Knowledge editing enables surgical modification of specific facts in LLMs without retraining. ROME and MEMIT demonstrate that factual associations are localized in MLP layers and can be updated with targeted weight modifications.

The critical findings:

Facts are localized in MLP layers: Causal tracing shows that factual associations (subject $\rightarrow$ attribute) are primarily stored in MLP layers at the last subject token position in mid-to-late transformer blocks. This localization makes surgical editing possible.
ROME achieves 92% single-edit success: A rank-one update to the MLP projection matrix at the critical layer changes the model’s output for the target fact with 85% generalization to paraphrased prompts and 95% specificity (does not affect neighboring facts).

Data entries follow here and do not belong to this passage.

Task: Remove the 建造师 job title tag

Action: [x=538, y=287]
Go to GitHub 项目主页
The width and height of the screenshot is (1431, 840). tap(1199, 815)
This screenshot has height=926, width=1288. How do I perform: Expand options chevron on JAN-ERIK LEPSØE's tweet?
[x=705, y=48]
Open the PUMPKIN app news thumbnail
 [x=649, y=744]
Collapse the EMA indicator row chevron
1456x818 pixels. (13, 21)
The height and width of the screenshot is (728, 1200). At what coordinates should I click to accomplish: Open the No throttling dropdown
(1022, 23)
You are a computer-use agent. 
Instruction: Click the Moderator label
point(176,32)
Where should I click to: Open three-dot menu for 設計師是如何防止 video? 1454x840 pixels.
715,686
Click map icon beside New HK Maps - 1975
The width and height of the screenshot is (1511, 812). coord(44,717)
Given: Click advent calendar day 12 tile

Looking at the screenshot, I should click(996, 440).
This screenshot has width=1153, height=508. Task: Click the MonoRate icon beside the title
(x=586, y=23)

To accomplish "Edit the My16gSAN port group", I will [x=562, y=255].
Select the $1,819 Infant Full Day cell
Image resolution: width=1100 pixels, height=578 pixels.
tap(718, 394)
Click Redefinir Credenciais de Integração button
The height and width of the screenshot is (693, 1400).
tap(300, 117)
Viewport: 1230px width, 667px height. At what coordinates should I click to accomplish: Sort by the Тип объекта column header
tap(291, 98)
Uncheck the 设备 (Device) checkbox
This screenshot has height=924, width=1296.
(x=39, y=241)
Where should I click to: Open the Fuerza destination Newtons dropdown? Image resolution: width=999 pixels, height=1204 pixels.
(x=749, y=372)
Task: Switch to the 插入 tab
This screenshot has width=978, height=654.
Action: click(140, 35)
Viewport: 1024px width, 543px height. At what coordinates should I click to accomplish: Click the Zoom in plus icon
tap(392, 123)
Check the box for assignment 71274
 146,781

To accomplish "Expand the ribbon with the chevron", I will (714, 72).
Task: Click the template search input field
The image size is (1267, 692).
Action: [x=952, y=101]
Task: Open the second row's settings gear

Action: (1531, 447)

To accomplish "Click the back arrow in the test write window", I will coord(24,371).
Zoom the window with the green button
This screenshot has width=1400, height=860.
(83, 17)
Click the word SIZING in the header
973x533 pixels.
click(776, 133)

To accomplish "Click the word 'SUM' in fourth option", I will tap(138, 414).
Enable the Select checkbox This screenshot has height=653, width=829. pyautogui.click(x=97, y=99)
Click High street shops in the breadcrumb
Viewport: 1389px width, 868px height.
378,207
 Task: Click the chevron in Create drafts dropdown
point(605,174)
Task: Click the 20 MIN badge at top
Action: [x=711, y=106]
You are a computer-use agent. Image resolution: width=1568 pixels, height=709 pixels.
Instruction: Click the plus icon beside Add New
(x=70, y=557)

MEMIT scales to thousands of edits: By distributing edits across multiple layers and computing updates jointly, MEMIT maintains 80% success at 1,000 simultaneous edits where sequential ROME drops to 45%.
Consistency is the unsolved problem: Editing “Eiffel Tower is in Rome” does not automatically update “The Eiffel Tower is in the country of [Italy]” or “The famous tower in Paris is […]”. Logical implications require additional edits, and the edit graph grows combinatorially.
Knowledge editing does not replace retraining for large updates: For fewer than 1,000 targeted fact updates, MEMIT is practical and cost-effective. For larger knowledge updates (new domain, comprehensive factual refresh), fine-tuning or retraining remains necessary. Knowledge editing is best viewed as a tool for quick, targeted corrections.